Branden Winters is one example of a young burn survivor who gained such skills in the camp environment and then further deepened his experiences at a broader support programming level as a mentor in the UBelong Young Adult Workshop. Branden, who had served as an LIT at BUCKO, Burn Camp for Kids in Ontario, says, “There are so many people that have had to go through obstacles and endure similar situations as myself. . . I truly didn’t think I could make a difference in someone’s life.” However, he explains, that by being a leader and helping other survivors through Camp BUCKO and Phoenix Young Adult Workshop, he has learned, grown, and even gained a sense of direction. “This experience has opened my eyes to the future of the burn community and more opportunities to help others,” says the UBelong Young Adult mentor, explaining that for a long time he had been seeking an opportunity to be more involved and that he now he hopes to one day “be invested full time in such an area.”

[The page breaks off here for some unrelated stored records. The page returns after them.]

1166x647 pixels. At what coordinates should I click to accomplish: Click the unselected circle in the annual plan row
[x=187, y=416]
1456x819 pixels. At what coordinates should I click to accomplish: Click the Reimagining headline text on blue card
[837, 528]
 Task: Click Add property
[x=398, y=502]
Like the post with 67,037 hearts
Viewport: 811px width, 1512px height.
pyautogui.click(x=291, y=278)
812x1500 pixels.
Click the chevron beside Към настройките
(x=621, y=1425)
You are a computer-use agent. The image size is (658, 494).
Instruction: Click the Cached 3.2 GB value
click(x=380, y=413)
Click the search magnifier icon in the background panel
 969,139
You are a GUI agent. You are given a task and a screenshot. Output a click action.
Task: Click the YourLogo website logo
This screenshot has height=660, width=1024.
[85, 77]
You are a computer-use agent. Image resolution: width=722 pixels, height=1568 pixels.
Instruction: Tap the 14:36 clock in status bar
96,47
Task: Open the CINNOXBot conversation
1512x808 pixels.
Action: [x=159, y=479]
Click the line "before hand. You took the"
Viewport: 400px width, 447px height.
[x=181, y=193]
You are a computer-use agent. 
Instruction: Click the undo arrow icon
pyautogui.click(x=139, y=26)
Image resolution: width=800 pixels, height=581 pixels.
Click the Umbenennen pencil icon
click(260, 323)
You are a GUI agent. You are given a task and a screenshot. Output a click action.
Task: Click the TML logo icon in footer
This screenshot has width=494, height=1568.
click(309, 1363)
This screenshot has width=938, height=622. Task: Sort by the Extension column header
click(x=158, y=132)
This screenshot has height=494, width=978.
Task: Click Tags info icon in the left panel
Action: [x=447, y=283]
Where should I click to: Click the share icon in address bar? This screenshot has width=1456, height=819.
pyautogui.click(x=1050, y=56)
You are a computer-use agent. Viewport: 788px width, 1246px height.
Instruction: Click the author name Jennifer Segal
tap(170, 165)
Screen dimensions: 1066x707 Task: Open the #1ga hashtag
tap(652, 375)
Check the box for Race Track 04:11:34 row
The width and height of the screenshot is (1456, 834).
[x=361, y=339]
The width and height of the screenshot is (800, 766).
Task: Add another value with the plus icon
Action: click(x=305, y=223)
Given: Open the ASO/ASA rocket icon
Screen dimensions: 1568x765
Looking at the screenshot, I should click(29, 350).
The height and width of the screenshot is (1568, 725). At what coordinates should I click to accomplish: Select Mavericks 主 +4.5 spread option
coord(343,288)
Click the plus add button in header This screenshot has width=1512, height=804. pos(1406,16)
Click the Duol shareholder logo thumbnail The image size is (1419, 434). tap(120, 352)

The supportive structure of the burn camp world provides a known and navigable path on which you can expect, practice, and process through transitions.
Branden looks back at his role in UBelong Youth and Teen with sincere appreciation. “Many years ago, someone said to my mom, ’Good things will come out of this tragedy,’ and this week is pure evidence. I would not change what has happened to me or I would have never gotten the opportunity to experience what I experienced this week,” he explains. “For that, words do not express the gratitude I have for this wonderful opportunity.”
To take the next step in leadership and become involved in UBelong Young Adult programming, you should
- Apply online to be a UBelong Young Adult mentor, keeping in mind the following guidelines:
- You must be at least age 18/out of high school and no older than 25.
- Mentors are selected following an application and interview process, therefore you should thoughtfully construct your application content.
- Applications open in early April and close in May.
- Mentors can apply for Phoenix WBC scholarship funds on an as-needed basis to support attendance and travel.
- Strongly consider attending the UBelong Young Adult Workshop even if you are not a mentor; learning the techniques and understanding the role by watching current mentors will help strengthen your knowledge and ability to demonstrate how you can add your own skills to the programming next year.
- Visit http://www.phoenix-society.org/wbc/phoenixubelong for more information about UBelong Youth and Teens, and UBelong Young Adult Workshop, including the mentor role. (Applications to serve as a Young Adult Mentor may be submitted beginning in April each year.)
1. Rimmer RB, Pressman MS, Takach OP, et al. Burn-injured adolescents report gaining multiple developmental benefits and improved life skills as a result of burn camp attendance. J Burn Care Res. 2012;33:552-560. doi: 10.1097/BCR.0b013e318242ef11.